Few of your duties will seem more straightforward and, upon deeper inspection, be more confusing than the interplay between the lawyer’s duty of confidentiality and the attorney-client privilege. Indeed, when it comes to your day-to-day work as an attorney, there is a substantial amount of overlap between confidentiality and privilege, but they are different. The best way to think about the difference between the two is to remember that confidentiality is an ethical duty you, as the lawyer, owe your client, and you can be disciplined for violating it. The attorney-client privilege, on the other hand, is governed by an evidentiary rule protecting your communications with your client from disclosure during litigation or another proceeding. It is owned by the client, can be waived by the client, and if waived, can negatively affect your client in that proceeding or others.
To better understand what’s required of you as a lawyer, let’s start by looking closer at the duty of confidentiality, which is governed by your state bar’s rules of professional conduct. For our purposes, we’ll look at the ABA Model Rule 1.6, which states:
A lawyer shall not reveal information relating to the representation of a client unless the client gives informed consent, the disclosure is impliedly authorized in order to carry out the representation or the disclosure is permitted by paragraph (b).
The rule prohibits a lawyer from sharing any information learned about their client–whether learned directly from the client or not–that is related to the representation without permission from the client. This is a broad duty. However, paragraph (b) of the rule lays out a number of instances where disclosure is permitted without a client’s consent, including preventing death or substantial bodily harm, preventing the client from committing a crime or fraud that will injure another, preventing or mitigating harm that may result from a crime committed by the client, compliance with other law or a court order, securing legal advice about compliance with the rule, establishing claims and defenses in the event of a dispute between the lawyer and the client, or resolving potential conflicts of interest for the lawyer. Given these numerous exceptions, a lawyer must pay close attention to the particular facts of their situation when determining whether disclosure is permitted.

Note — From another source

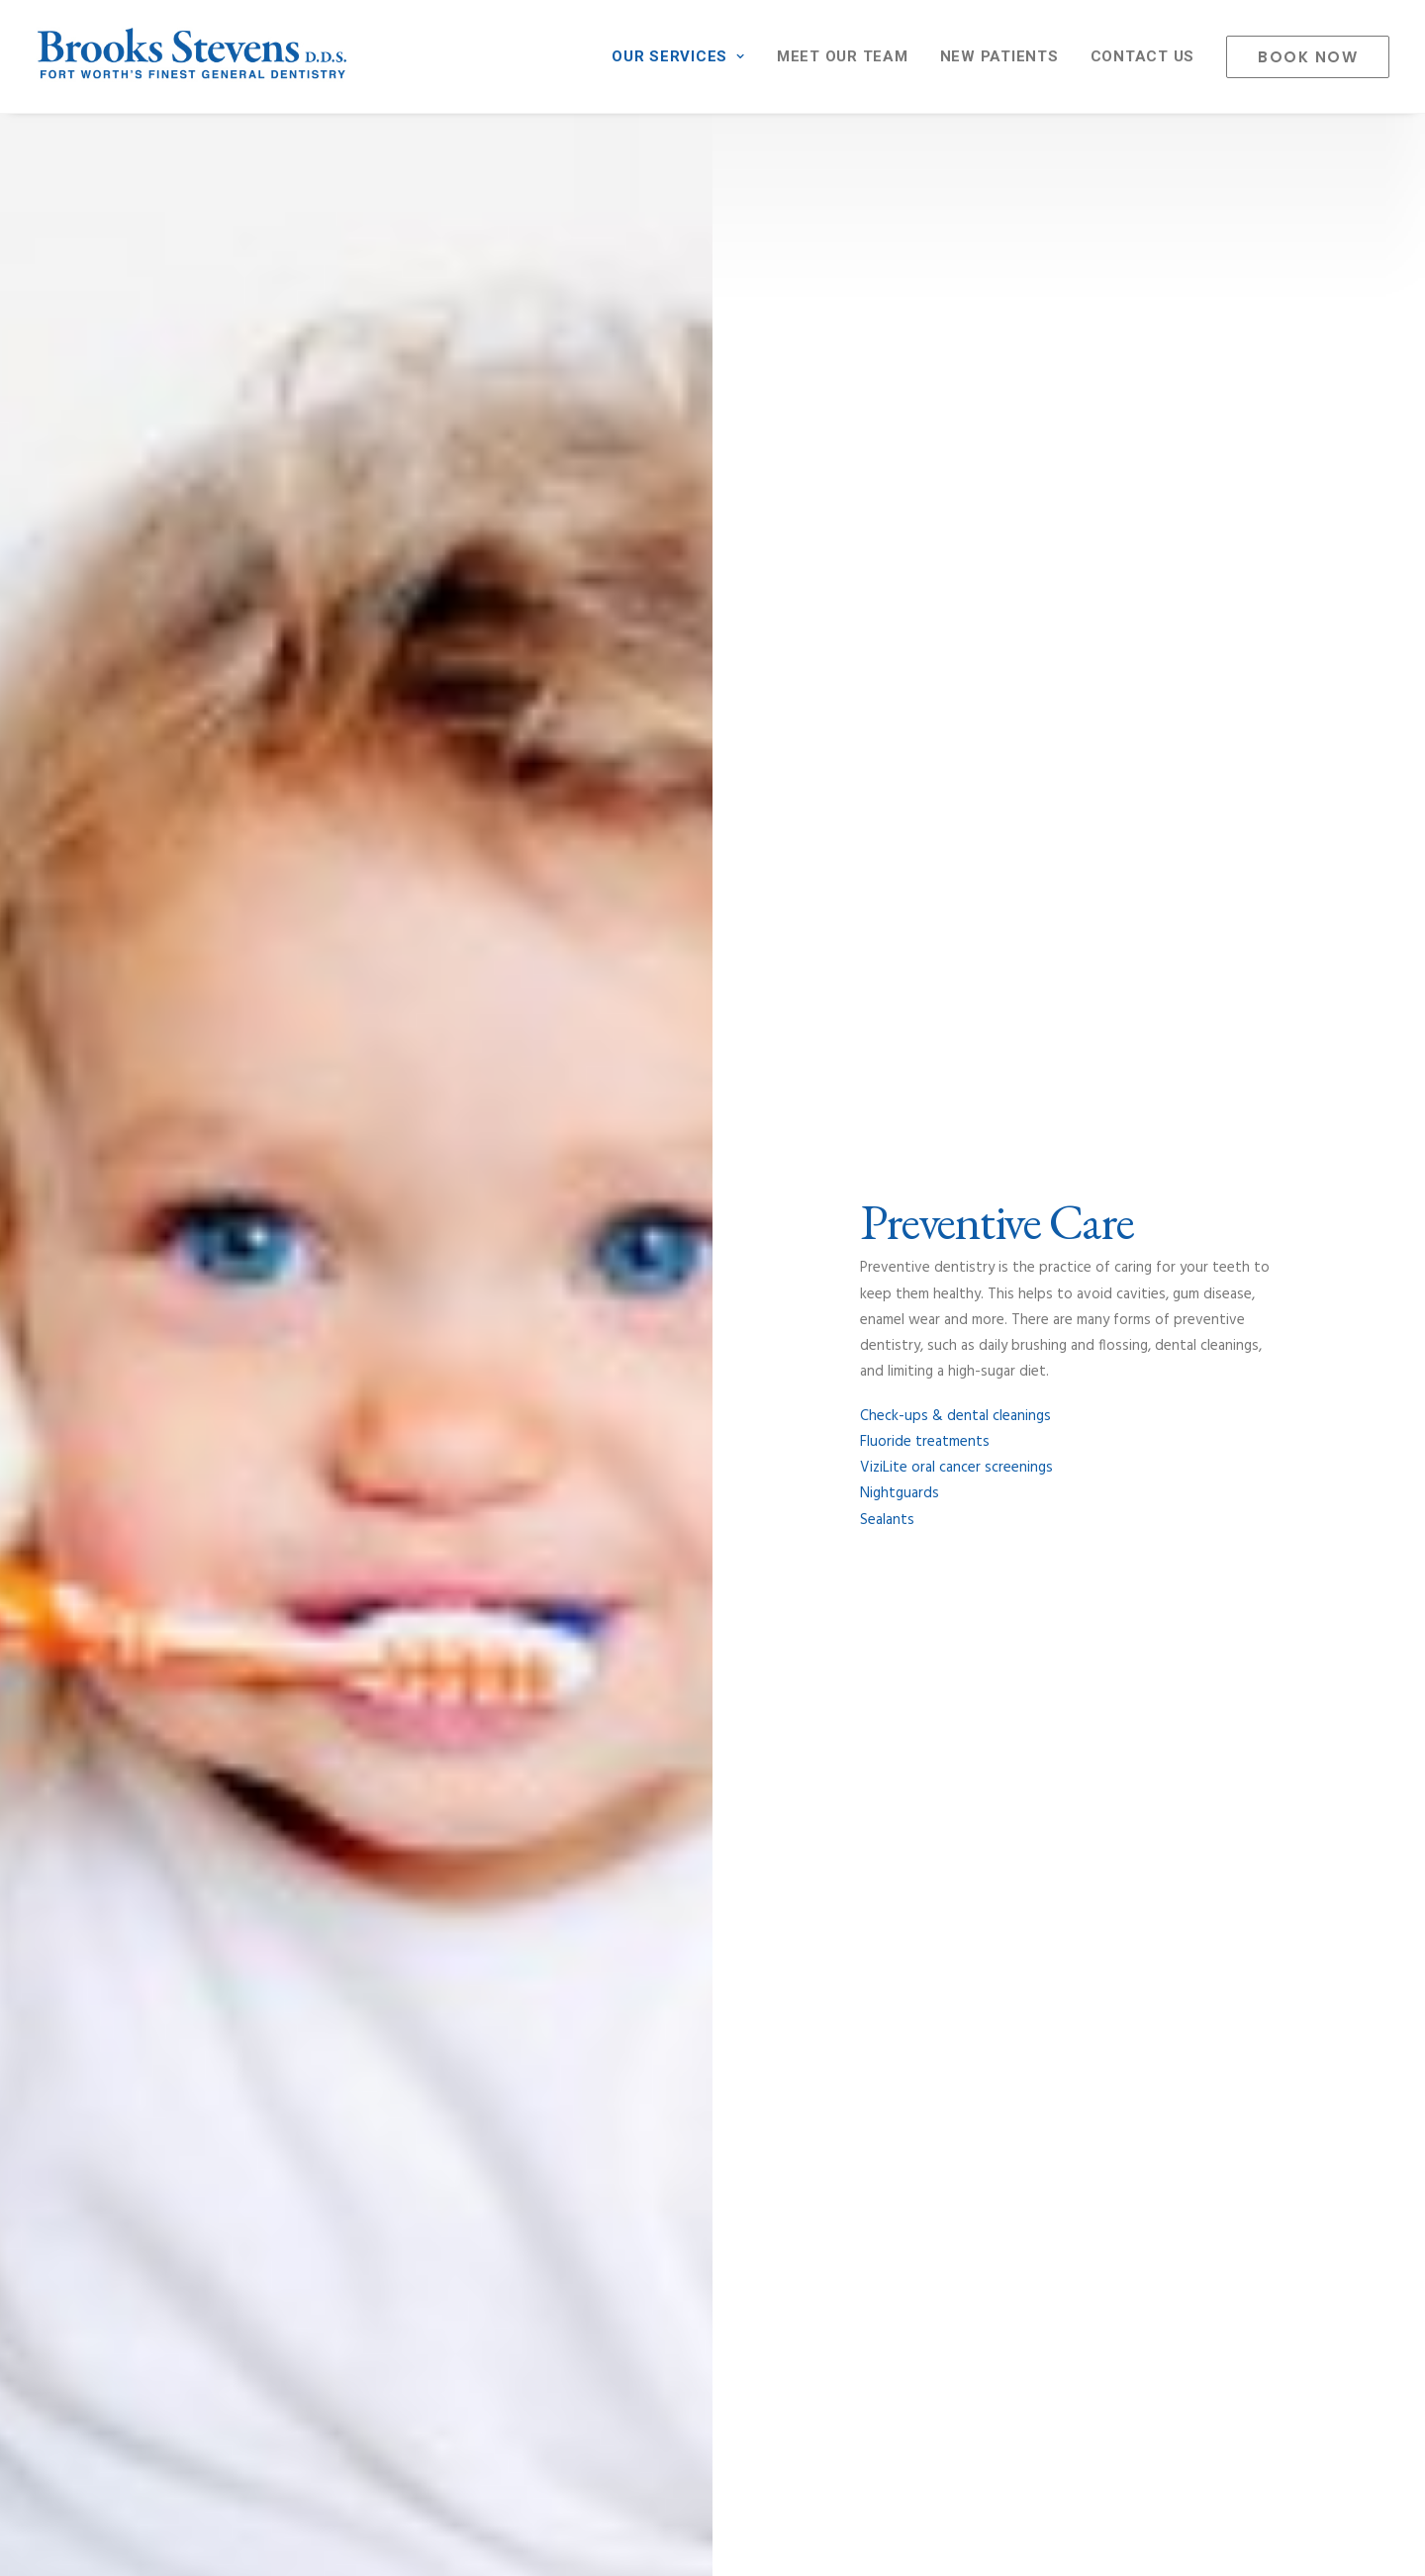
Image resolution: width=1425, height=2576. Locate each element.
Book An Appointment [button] (712, 2352)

Clients, as well as lawyers, often conflate the confidential sharing of information with the attorney-client privilege. They may think that because a fact is shared with a lawyer, it is protected from any and all disclosure. This is fundamentally false. You, as an attorney, can’t share what you’ve learned about your client in the scope of the representation, but if the information is otherwise validly requested—through a discovery request, for example—those underlying facts must be disclosed unless covered by a privilege.

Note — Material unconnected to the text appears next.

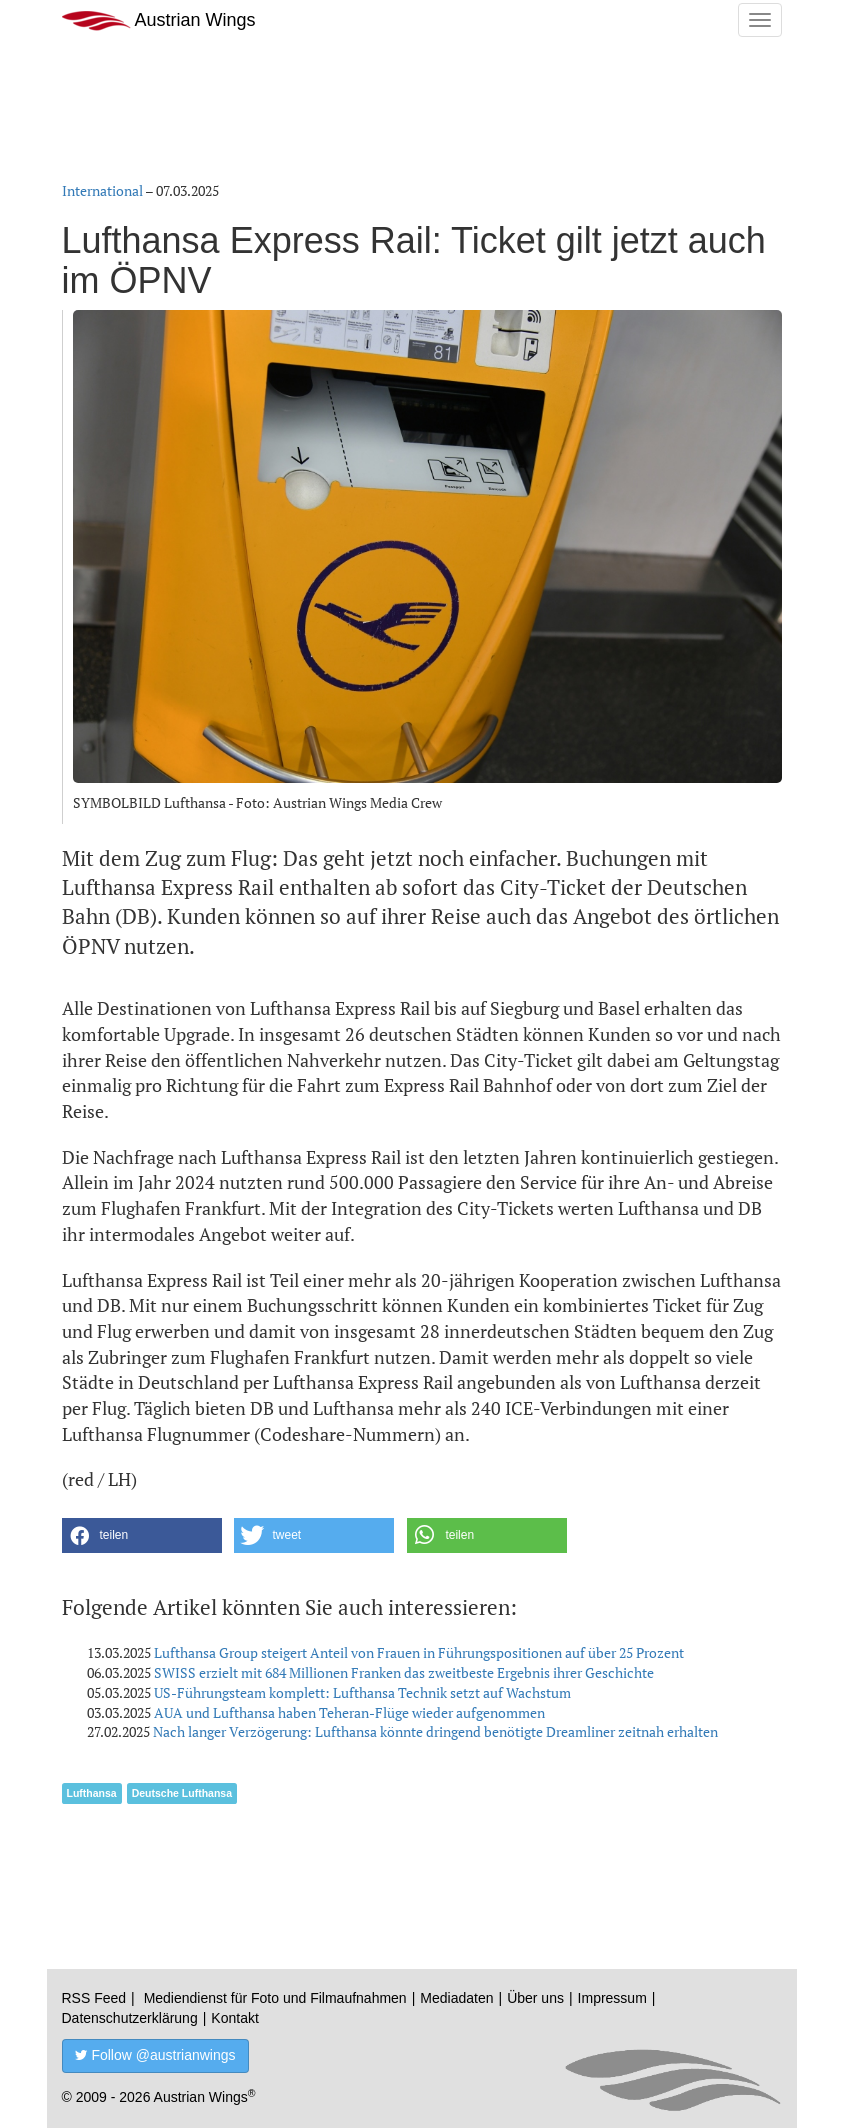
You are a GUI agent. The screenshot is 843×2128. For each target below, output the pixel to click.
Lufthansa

While the nitty-gritty details and application of the attorney-client privilege vary from state to state (and even court to court), generally, the privilege requires (1) a confidential communication; (2) between a lawyer and their client; (3) made for the purpose of seeking, obtaining, or providing legal advice.
As you likely noted, confidentiality is the first requirement for privilege to apply. Thus, the two go hand-in-hand—without confidentiality, there can be no privilege. But it isn’t just the lawyer’s ability to keep information confidential that matters here—the client themselves must also keep the communication confidential. The more that information and advice is disseminated, the less likely it is to be protected.
And, if it isn’t protected, you face the possibility of subject matter waiver: not just the exposed communication, but every protected communication on the same subject matter will be deemed subject to discovery. Thus, beyond your ethical duty, this very serious consequence is an important reason for keeping your legal advice and the related communications confidential.
Additionally, not just any communication between a lawyer and their client is protected. The primary purpose of the communication must be legal advice. This becomes especially tricky for in-house counsel, who often wear two hats, advising on both business matters and legal issues. In-house counsel’s business advice is not protected by the privilege (although, of course, in-house counsel are required to keep such advice confidential).
Finally, while the communication itself is protected, the facts underlying the communication are not. The client can be asked to testify as to those facts, or share other, non-privileged documents containing those facts. The fact that this information was transmitted to an attorney for the purpose of legal advice, however, would be covered by privilege.
Work Product Doctrine
One final note: the other “privilege” that will pop up early and often in your legal career is the work-product doctrine. The work-product doctrine protects material created by or for an attorney for the purposes of litigation. This can include, for example, data that you ask your client to pull for you for the purposes of advancing your defense in litigation. Importantly, this is a doctrine, not a privilege—it can be overcome by a showing of substantial need from the opposing side. Thus, the best advice here is to tread carefully: don’t avoid creation of materials because of the potential of disclosure, but be aware that this risk is always present.
There are numerous other nuances to the attorney-client privilege that you will encounter throughout your legal career. But as comment 2 to Model Rule 1.6 notes, “trust that is the hallmark of the client-lawyer relationship.” It is this trust that is the reason for the existence of both the duty of confidentiality and the attorney-client privilege, for without such trust, the open sharing of information that allows the attorney to do their job would be absent. Maintaining your client’s confidentiality is the best practice to protect both your client and your own ethical obligations.